Express the part of the listing below that opens with the line containing "The height and" and closes with the line containing "Looking at the" as a two-column CSV with the headers input and output, one row for each text and its answer. Put each in a single quoted field with line breaks replaced by spaces.

====== Entries shown

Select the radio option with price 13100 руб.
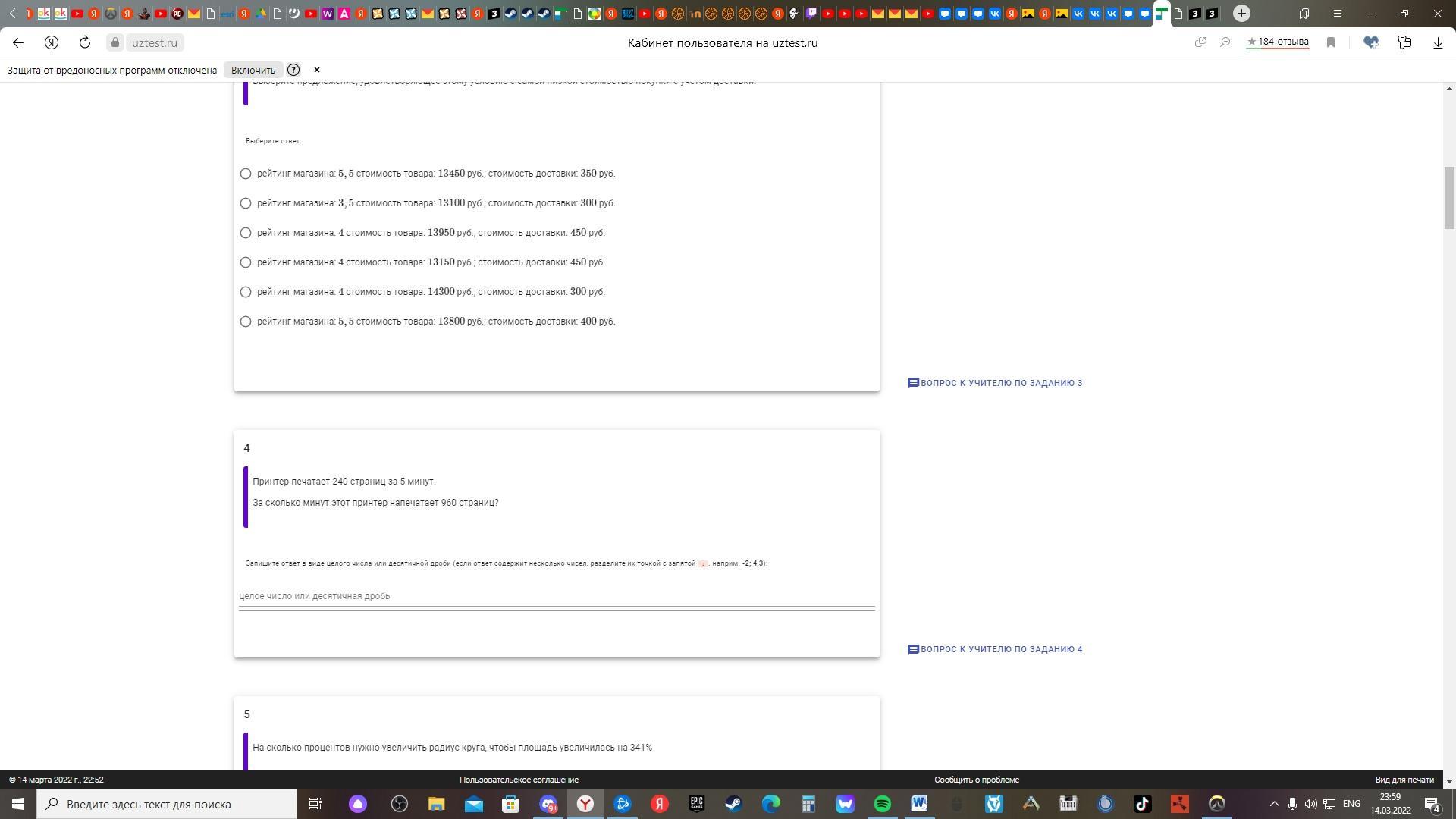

============
====== Entries shown

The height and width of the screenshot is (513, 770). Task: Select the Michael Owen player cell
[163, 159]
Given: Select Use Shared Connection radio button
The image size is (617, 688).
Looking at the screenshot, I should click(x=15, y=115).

============

> [Reply]
input,output
"The height and width of the screenshot is (513, 770). Task: Select the Michael Owen player cell","[163, 159]"
"Given: Select Use Shared Connection radio button The image size is (617, 688).","Looking at the screenshot, I should click(x=15, y=115)."